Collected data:
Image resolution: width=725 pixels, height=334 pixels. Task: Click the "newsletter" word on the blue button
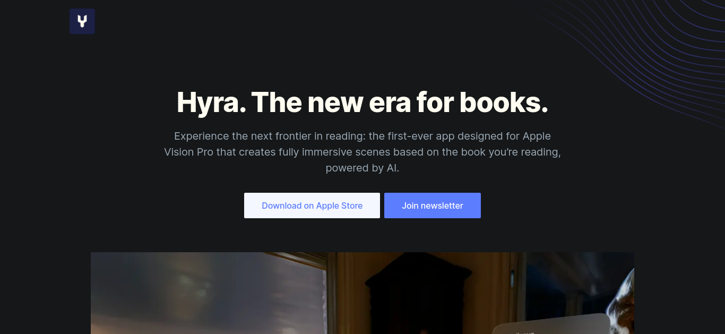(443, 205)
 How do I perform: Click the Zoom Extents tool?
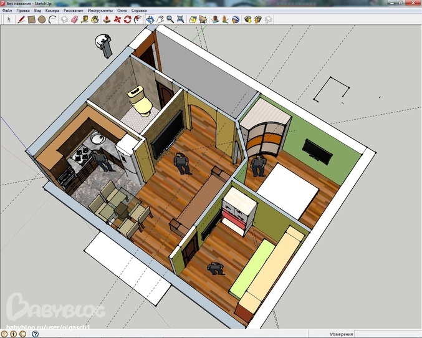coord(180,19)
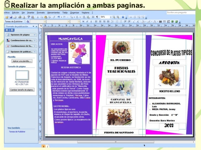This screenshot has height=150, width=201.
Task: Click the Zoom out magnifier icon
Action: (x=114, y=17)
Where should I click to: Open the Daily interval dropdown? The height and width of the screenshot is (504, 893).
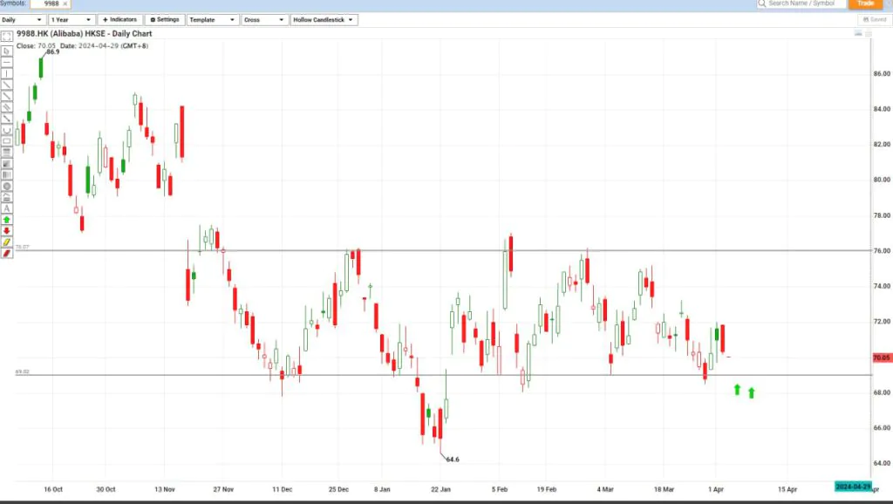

--

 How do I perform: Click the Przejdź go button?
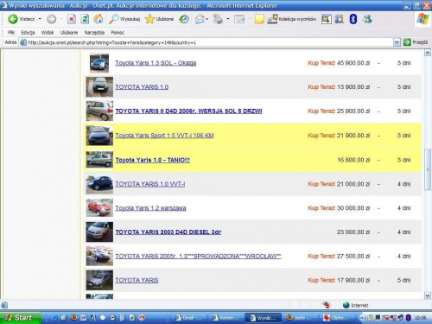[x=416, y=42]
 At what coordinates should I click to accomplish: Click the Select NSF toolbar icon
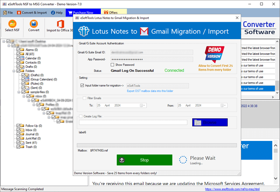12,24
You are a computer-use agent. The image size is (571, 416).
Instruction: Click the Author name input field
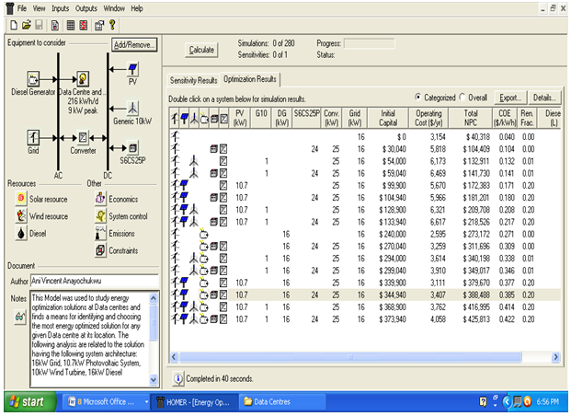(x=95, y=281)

**EXERCISE BRIEF:**
Exercise for the records above: copy only the lines from the one with "Image resolution: width=725" to the one with "Where should I", both ends kept, and drop the pictures.

**TASK OUTPUT:**
Image resolution: width=725 pixels, height=334 pixels. Task: Click the "newsletter" word on the blue button
(443, 205)
 How do I perform: Click the Zoom Extents tool?
coord(180,19)
This screenshot has height=150, width=201.
Task: Click the Zoom out magnifier icon
Action: (x=114, y=17)
Where should I click to: Open the Daily interval dropdown? The height and width of the screenshot is (504, 893).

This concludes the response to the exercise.